Extract to read:
Our intrepid China traveler Pat Kurz is home and has been participating in the presidential election process. She has some insights she wants to share with the neighborhood. Here’s a guest blog from Pat. ~Stephanie

Tacoma is a city of diversity, but there are communities very near Tacoma where a monochromatic lifestyle is indeed possible.

This campaign season has forced into the open a topic many of us would rather ignore. During my five month stay in China, I learned that when the Chinese think of an American, the face they picture is Caucasian. I suspect that is true for most foreign countries. Our leaders are mostly white men, so it’s not really surprising. If you only visit selected American places, especially small towns away from the coasts, or West Virginia (apparently) you could receive and hold indefinitely the impression that The United States is a white, Christian country.

Yesterday, at Tacoma Mall, I saw two people walking together who embody my idea of America. I noticed them because one of them was absolutely stunning in a floor length, purple gown and stiletto heels. The rich purple complemented her deep brown skin. Her hair was swept up into a feathered crown. She seemed a bit overdressed for the mall, but even more overdressed when compared to the woman walking with her. She wore jeans, a sweater with wide horizontal grey stripes, non-descript sneakers, and her mousy-brown-straight hair was shoulder length. As they walked together, they were clearly engaged in comfortable, friendly conversation. Their smiles were genuine, their friendship shone clearly; an aura of conviviality surrounded them. A glamorous, slim black woman and a very average white woman walking along as natural as could be, and that, to me, is one of the best things about America. It is time that the leadership of America reflects the citizenship of America.

There’s been talk in recent years that we are really two Americas, and they’ve been color coded into red and blue. Maybe that’s code for white and blended. The heartland of America, the interior, seems to find it easier to identify “us” and “them.” If you’re white and you can manage to live in such a style that you never see people of color, or if you do they are easy to ignore as part of the landscape, as a gardener, perhaps, then you might actually think of America as a white country. The actual statistics of our ethnic diversity would be meaningless if you are insulated from an ethnic experience. Tacoma is a city of diversity, but there are communities very near Tacoma where a monochromatic lifestyle is indeed possible. The existence of these Caucasian enclaves does not change the fact that they are aberrations. Any American’s everyday reality of a mono-white America is in reality unreal.

A recent Bloom County comic in the Sunday paper involved the regular cast of characters beginning a debate centered around the current presidential primary campaign. Their first question was, “Is Barack Obama a black man with a white mother or a white man with a black father?” When no one in the strip had an answer to the question, they ended the debate and went swimming. I was immediately reminded of a student I had years ago, a very lovely young woman with creamy beige skin tones, very curly light brown hair, and a hint of Africa in her features. Her father had one black parent. For Martin Luther King Jr.’s birthday, she received an invitation to the breakfast for all of the African-American students in the school. I innocently handed it to her in firstperiod. She flew into a rage. “Why do I have to be black? Why can’t I be white? Almost my entire family is white. I hate that side of my dad’s family! They have never been nice to me! Why can’t I choose the white side of my family?!?”

Element and text location records

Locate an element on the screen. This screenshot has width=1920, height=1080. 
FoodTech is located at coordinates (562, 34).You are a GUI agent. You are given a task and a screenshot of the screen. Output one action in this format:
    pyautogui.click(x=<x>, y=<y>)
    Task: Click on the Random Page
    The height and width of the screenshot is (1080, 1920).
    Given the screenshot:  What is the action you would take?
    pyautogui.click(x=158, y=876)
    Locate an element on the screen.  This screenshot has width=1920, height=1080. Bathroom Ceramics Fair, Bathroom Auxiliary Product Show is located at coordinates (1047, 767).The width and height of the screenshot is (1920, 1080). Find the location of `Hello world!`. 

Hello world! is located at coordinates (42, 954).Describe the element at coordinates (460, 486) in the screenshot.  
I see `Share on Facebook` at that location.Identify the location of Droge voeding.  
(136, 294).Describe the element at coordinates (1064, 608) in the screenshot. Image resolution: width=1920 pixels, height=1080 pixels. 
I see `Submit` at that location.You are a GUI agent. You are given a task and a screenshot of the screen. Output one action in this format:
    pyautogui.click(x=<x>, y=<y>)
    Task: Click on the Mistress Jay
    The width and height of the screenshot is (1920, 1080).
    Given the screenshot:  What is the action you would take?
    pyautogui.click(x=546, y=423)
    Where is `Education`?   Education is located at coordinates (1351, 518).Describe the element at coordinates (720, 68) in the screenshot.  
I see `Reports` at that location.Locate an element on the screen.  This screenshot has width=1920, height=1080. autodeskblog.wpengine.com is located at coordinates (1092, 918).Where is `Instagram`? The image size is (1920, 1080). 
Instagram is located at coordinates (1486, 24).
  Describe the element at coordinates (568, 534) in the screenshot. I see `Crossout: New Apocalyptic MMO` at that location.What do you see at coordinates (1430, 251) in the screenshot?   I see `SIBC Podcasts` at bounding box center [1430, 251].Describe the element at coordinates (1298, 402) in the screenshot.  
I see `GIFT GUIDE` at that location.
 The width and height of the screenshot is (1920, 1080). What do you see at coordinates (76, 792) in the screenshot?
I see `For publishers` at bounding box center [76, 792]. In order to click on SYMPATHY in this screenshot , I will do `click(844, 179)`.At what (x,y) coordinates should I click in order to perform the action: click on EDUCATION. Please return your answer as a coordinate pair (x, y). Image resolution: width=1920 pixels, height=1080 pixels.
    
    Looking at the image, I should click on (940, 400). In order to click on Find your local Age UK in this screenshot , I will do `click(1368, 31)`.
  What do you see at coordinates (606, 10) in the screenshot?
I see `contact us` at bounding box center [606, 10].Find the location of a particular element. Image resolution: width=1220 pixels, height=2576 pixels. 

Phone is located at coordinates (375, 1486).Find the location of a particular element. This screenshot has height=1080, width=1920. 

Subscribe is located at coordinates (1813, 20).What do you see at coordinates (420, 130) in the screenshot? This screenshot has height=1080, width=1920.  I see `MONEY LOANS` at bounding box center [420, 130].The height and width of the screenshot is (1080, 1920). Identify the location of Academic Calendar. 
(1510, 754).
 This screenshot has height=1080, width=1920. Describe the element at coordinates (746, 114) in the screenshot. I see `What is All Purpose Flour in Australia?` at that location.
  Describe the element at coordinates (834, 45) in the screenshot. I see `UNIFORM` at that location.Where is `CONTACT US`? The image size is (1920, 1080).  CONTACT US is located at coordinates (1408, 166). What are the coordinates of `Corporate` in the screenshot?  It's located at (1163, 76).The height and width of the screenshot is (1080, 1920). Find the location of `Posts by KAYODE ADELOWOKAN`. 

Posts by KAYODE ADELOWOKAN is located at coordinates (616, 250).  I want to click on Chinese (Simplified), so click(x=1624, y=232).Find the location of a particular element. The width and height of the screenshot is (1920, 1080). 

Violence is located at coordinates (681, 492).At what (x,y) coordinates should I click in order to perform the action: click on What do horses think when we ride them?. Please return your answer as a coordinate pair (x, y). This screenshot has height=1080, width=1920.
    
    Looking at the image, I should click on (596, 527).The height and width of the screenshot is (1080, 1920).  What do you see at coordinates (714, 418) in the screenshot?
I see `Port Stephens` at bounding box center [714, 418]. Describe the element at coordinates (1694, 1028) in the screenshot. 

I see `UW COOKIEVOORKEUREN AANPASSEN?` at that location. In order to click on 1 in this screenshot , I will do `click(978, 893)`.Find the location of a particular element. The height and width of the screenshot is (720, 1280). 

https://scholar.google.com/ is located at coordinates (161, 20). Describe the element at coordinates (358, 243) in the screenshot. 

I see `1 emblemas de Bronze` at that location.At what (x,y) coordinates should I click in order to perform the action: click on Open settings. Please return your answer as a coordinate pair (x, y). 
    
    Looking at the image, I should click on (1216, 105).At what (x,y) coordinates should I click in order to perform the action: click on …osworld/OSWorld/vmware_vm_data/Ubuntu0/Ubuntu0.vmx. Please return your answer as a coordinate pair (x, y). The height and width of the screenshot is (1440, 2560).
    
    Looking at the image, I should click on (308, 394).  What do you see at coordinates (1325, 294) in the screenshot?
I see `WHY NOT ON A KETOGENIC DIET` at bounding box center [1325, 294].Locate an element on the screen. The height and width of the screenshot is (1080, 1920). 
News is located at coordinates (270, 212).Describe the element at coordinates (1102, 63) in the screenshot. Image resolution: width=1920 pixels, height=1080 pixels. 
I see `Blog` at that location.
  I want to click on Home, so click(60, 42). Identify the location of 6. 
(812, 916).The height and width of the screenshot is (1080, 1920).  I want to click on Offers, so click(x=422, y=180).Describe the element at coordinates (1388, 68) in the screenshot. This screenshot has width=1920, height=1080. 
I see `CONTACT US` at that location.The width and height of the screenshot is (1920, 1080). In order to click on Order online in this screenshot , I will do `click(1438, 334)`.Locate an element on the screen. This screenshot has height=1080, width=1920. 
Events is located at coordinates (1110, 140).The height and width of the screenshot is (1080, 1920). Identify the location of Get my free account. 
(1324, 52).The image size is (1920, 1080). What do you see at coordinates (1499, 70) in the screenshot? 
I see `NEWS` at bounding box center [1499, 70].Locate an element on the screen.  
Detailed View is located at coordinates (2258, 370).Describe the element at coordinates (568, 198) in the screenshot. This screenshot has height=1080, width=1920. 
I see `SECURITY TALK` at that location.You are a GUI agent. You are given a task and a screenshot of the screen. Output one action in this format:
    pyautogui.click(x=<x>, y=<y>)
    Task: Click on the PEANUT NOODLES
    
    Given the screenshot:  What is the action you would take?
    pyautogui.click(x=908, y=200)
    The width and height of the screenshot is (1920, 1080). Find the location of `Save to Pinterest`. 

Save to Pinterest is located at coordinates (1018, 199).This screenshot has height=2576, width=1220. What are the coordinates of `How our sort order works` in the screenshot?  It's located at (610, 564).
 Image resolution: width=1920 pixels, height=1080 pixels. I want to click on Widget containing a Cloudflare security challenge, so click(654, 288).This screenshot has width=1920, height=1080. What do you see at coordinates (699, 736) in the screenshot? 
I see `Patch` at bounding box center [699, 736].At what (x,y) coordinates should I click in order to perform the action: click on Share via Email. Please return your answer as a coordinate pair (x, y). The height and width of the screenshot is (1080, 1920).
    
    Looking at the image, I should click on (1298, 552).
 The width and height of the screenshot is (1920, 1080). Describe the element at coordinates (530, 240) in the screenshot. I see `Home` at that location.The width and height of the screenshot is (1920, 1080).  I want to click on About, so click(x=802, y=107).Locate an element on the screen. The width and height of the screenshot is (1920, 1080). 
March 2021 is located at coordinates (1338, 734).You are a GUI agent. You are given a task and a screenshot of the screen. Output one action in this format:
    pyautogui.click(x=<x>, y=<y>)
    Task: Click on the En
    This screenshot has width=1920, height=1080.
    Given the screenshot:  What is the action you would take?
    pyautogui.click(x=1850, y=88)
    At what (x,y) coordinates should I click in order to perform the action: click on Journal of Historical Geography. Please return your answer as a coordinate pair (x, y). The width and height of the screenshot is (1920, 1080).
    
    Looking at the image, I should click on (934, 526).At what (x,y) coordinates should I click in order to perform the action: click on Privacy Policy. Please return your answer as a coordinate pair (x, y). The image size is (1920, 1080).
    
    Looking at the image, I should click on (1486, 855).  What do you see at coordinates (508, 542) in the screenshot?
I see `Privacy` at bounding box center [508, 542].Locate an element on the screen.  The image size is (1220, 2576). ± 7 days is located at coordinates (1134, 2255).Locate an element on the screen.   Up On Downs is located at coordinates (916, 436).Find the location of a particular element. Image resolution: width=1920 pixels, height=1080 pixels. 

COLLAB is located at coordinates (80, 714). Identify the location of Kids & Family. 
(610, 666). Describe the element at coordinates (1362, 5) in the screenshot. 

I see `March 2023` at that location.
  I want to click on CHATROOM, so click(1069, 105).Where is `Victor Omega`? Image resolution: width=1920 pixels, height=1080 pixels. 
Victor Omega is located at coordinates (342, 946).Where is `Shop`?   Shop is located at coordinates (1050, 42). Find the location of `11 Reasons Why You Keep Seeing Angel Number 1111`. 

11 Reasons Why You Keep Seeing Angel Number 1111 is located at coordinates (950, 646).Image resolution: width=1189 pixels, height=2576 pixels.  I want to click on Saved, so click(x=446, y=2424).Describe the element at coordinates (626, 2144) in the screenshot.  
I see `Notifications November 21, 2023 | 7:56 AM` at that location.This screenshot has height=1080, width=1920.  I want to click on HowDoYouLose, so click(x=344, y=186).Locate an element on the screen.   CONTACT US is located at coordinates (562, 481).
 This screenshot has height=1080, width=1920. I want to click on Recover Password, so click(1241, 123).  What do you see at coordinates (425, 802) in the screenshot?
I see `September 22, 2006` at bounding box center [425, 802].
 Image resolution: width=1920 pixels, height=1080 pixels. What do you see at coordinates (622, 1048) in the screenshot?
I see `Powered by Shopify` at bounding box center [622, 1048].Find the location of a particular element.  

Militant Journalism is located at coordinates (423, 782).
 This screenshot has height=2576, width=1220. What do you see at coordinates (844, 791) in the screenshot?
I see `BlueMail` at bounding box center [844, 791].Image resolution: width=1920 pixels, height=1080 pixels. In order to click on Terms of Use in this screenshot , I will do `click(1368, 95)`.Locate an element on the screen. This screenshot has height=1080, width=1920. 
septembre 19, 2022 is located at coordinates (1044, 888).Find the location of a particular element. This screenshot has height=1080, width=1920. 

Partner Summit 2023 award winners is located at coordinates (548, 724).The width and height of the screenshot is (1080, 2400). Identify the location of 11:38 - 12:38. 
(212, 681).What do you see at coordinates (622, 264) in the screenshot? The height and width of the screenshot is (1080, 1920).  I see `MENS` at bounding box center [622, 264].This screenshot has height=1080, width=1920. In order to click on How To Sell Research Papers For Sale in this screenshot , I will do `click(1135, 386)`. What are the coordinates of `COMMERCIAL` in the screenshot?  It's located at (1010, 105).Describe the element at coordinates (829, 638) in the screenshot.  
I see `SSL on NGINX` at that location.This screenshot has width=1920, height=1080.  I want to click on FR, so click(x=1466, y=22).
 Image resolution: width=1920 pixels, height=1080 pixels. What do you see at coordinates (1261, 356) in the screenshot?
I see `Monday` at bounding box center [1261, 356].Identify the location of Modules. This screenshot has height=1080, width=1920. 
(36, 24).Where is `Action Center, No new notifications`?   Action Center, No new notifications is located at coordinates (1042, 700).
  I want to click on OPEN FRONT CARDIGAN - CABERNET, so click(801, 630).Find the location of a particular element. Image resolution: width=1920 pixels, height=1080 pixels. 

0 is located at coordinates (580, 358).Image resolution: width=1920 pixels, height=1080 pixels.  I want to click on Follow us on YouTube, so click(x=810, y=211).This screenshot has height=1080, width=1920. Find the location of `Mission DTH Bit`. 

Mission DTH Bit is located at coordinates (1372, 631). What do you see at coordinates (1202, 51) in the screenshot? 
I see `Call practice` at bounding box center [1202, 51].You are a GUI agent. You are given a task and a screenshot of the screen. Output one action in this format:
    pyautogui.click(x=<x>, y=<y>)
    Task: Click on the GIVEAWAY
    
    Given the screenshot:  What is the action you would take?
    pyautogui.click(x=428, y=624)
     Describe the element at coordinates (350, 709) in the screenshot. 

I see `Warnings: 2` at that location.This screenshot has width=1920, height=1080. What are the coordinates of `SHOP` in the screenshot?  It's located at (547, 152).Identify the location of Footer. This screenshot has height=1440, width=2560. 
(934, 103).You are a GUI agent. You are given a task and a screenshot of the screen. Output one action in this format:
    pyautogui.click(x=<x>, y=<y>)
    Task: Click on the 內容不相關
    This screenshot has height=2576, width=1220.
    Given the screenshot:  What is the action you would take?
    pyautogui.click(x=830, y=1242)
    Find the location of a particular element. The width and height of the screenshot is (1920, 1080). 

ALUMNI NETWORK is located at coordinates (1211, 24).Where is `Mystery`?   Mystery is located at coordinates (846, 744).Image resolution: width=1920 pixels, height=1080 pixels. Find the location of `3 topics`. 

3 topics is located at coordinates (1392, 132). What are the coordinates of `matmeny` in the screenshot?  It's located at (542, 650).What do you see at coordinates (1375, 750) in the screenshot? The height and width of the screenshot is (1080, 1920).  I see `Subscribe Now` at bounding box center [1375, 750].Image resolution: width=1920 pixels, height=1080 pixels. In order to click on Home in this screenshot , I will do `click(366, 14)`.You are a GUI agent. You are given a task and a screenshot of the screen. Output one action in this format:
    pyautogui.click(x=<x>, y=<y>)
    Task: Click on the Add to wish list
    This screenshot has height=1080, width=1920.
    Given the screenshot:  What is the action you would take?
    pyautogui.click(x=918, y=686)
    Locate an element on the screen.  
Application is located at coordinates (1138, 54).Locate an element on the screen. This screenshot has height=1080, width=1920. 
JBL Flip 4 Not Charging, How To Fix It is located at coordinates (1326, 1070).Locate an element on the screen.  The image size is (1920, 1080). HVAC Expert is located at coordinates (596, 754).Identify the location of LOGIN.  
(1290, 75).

Exercise requirements: Retype the passage of the blog post starting at "This campaign season" and ending at "white, Christian country.". Work only from the blog post; the records play no part.

Final answer:
This campaign season has forced into the open a topic many of us would rather ignore. During my five month stay in China, I learned that when the Chinese think of an American, the face they picture is Caucasian. I suspect that is true for most foreign countries. Our leaders are mostly white men, so it’s not really surprising. If you only visit selected American places, especially small towns away from the coasts, or West Virginia (apparently) you could receive and hold indefinitely the impression that The United States is a white, Christian country.